Con la Deliberazione n. 4 del 22 luglio 2026, il Comitato nazionale dell’Albo Nazionale Gestori Ambientali ha dato attuazione alla modifica dell’articolo 212, comma 5, del d.lgs. 152/2006, introducendo la possibilità per i liberi professionisti di iscriversi all’Albo per effettuare il trasporto dei rifiuti da loro stessi prodotti.

La novità riguarda gli iscritti agli ordini e agli albi professionali che, nello svolgimento di attività manutentive previste dai rispettivi ordinamenti professionali, producono rifiuti non pericolosi. Per questi soggetti è stata istituita la sottocategoria 2-quater, dedicata alla raccolta e al trasporto esclusivamente dei rifiuti non pericolosi derivanti dalla propria attività.

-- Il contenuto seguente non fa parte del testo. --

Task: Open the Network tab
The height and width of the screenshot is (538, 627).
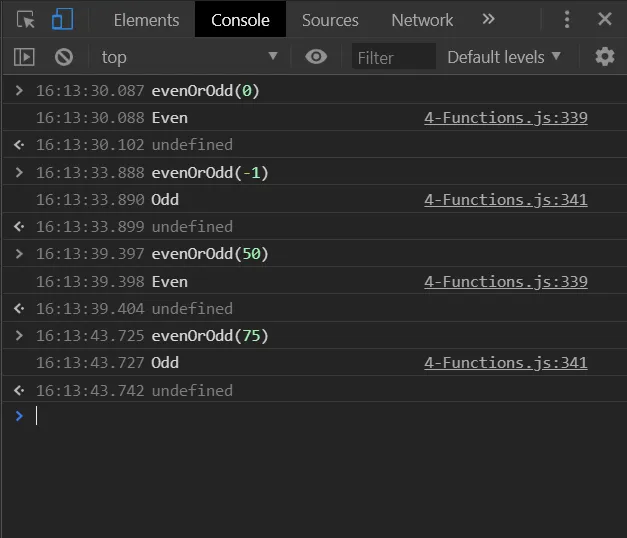Action: coord(422,20)
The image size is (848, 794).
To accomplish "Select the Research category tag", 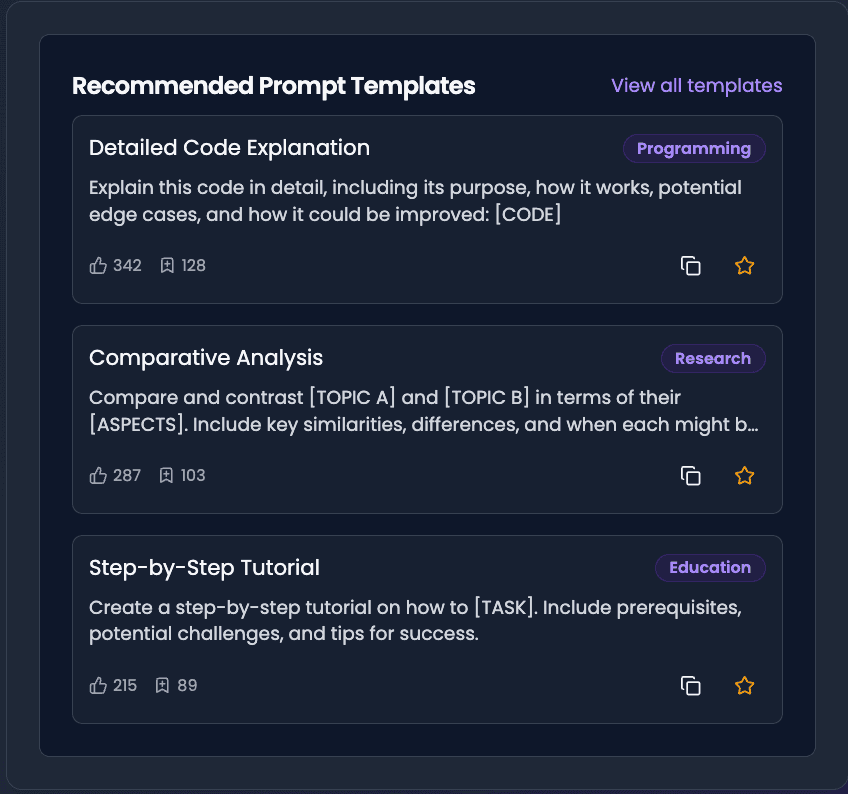I will tap(712, 359).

Per ottenere l’iscrizione è necessario possedere alcuni requisiti: essere regolarmente iscritti al proprio albo professionale, soddisfare parte dei requisiti soggettivi previsti dal D.M. 3 giugno 2014, n. 120 e disporre di uno o più veicoli idonei al trasporto dei rifiuti nel rispetto della normativa vigente sull’autotrasporto.

La domanda dovrà essere presentata alla Sezione regionale o provinciale dell’Albo Gestori Ambientali territorialmente competente, allegando la documentazione relativa ai veicoli utilizzati e indicando le tipologie di rifiuti non pericolosi che si intendono trasportare.

L’iscrizione è inoltre subordinata al pagamento di un contributo annuale di 50 euro, oltre ai diritti di segreteria.

L’autorizzazione avrà una validità di cinque anni e potrà essere rinnovata. Resterà tuttavia limitata al trasporto dei soli rifiuti non pericolosi prodotti direttamente dal professionista nell’ambito delle proprie attività manutentive. È quindi esclusa la possibilità di trasportare rifiuti pericolosi o rifiuti prodotti da soggetti terzi.

La nuova disciplina entrerà in vigore il 15 ottobre 2026.